Much of the published data on the properties of the inertinite macerals show a continuous change across the semifusinite/fusinite range. For example, reflectance and density increase while volatile matter and combustion reactivity, decrease. However other properties especially fusibility show a discontinuous relationship across the semifusinite/fusinite range. The nature of this change has importance in coal utilization including combustion and coking. The overall objective of this study was to analyze the nature of the change in thermal properties across the density and reflectance range of the inertinite macerals. In this work the inertinite macerals from demineralized samples the Herrin No. 6 and Murphysboro coal seams and their associated fusain lithotypes were isolated by sink/float methods and the inertinite concentrate was separated into twenty-six density fractions using density gradient centrifugation techniques. The thermal properties of the fractions were analyzed by thermogravimetric (TGA) methods.

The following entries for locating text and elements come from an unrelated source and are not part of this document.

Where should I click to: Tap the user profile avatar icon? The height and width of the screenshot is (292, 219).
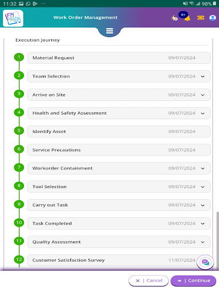tap(213, 18)
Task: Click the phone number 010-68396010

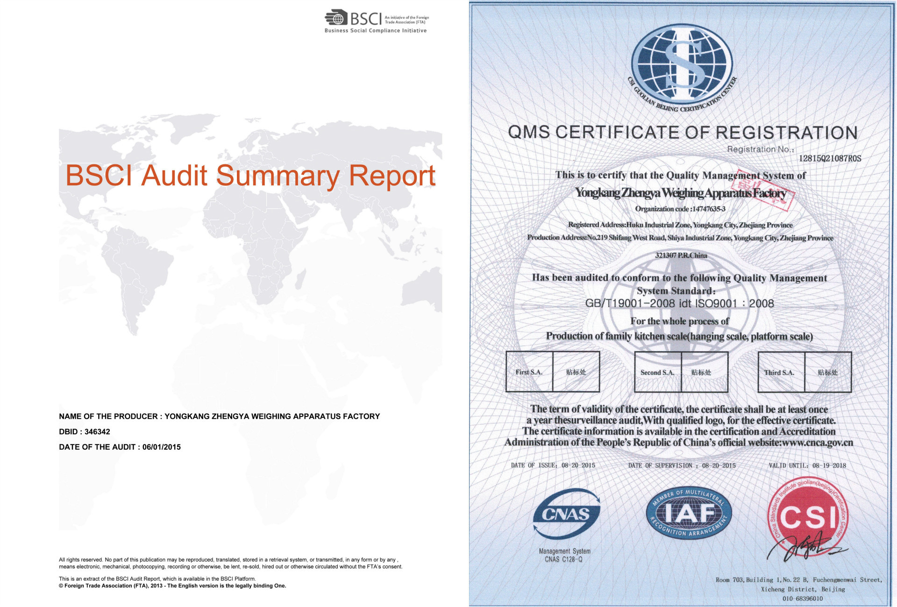Action: [x=802, y=599]
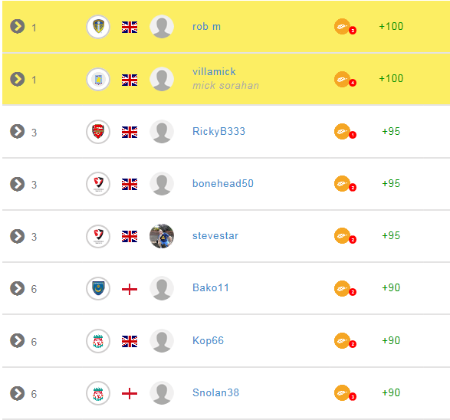Click the England flag beside Bako11
Image resolution: width=450 pixels, height=420 pixels.
tap(130, 289)
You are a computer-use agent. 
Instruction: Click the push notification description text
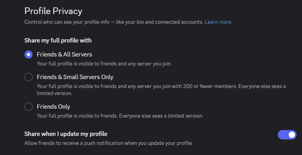[109, 143]
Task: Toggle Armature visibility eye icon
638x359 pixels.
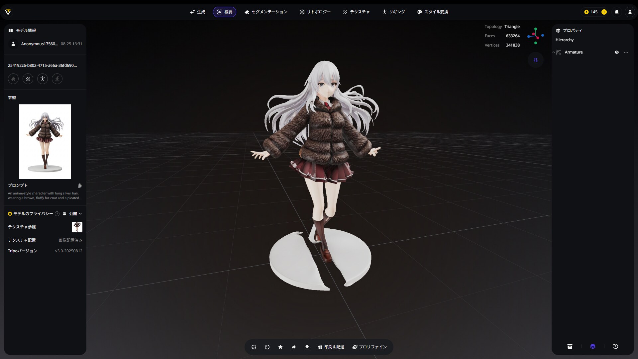Action: [x=617, y=52]
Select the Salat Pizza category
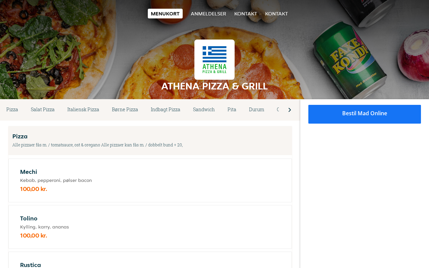Viewport: 429px width, 268px height. [x=43, y=110]
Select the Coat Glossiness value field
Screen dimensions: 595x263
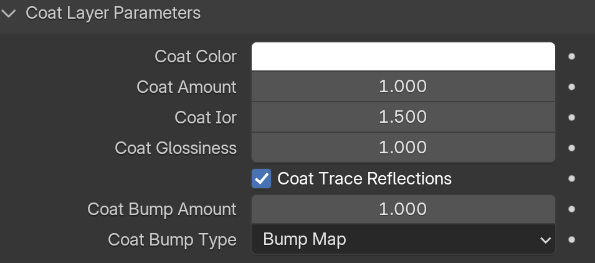(x=403, y=148)
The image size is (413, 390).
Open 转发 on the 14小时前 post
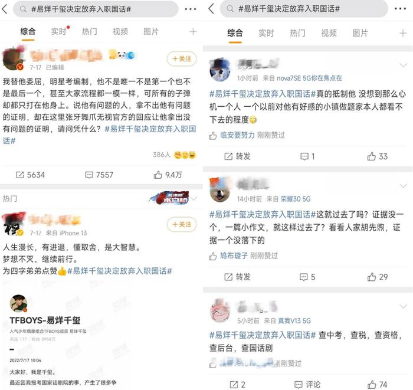pyautogui.click(x=237, y=277)
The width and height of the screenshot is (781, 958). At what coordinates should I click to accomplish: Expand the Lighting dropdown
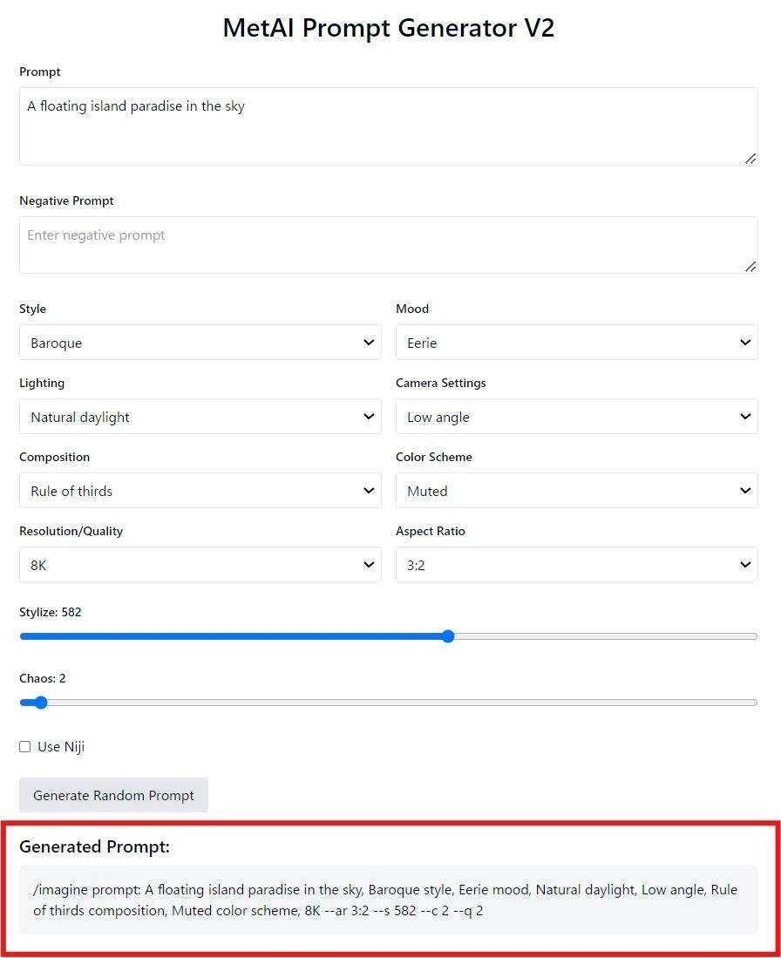(200, 417)
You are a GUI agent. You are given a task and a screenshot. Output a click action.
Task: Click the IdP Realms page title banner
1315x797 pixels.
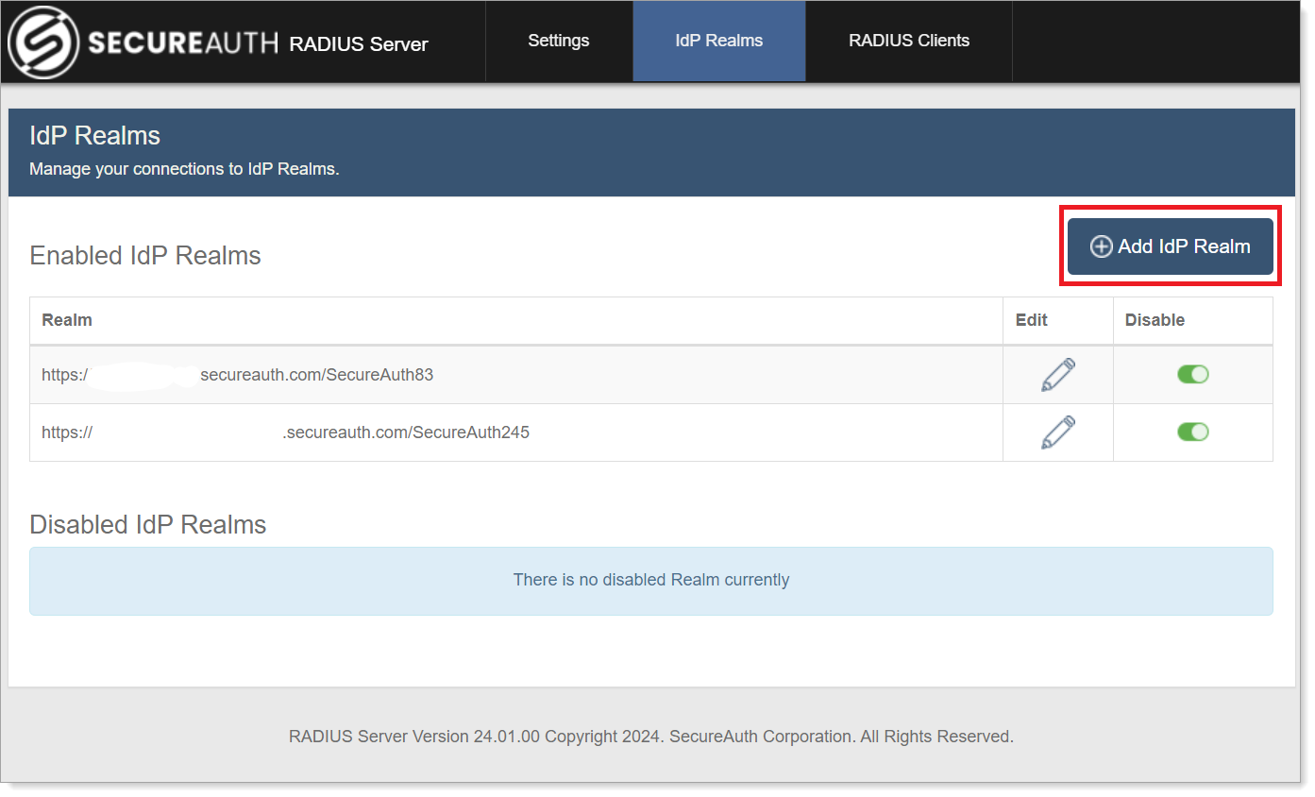[94, 135]
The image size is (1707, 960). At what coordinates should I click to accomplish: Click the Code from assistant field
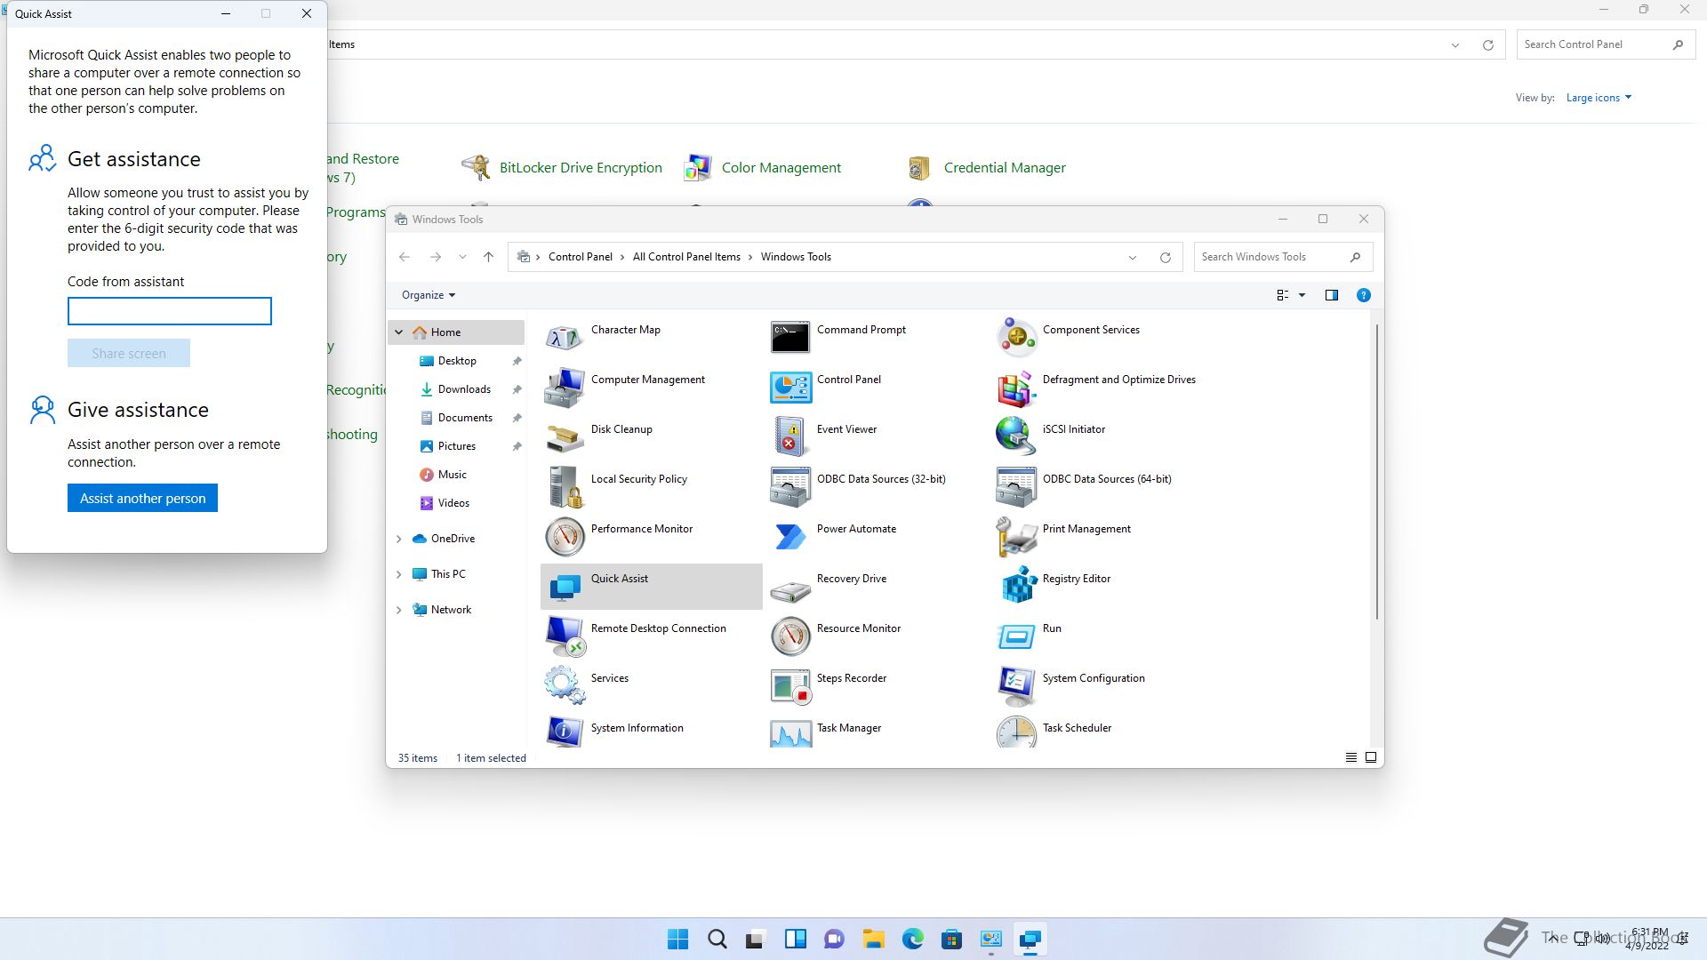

This study is the first time that such detailed analysis of samples across the the semifusinite/fusinite density range has been attempted. The preliminary results show in general that the thermal properties for the inertinite macerals from both the whole coal and fusain lithotype samples change in a discontinuous manner across the semifusinite/fusinite range. Specifically, the temperature and rate of chemisorption, the maximum combustion rate, the temperature of 50% burnoff, mean activation energy, and the temperature of char burnout all show a discontinuous relationship. Interestingly, the discontinuous transition between semifusinite and fusinite in this study occurred at the density minimum between the two types of macerals. This suggests that there may be a marked structural difference or “phase” change between these two macerals.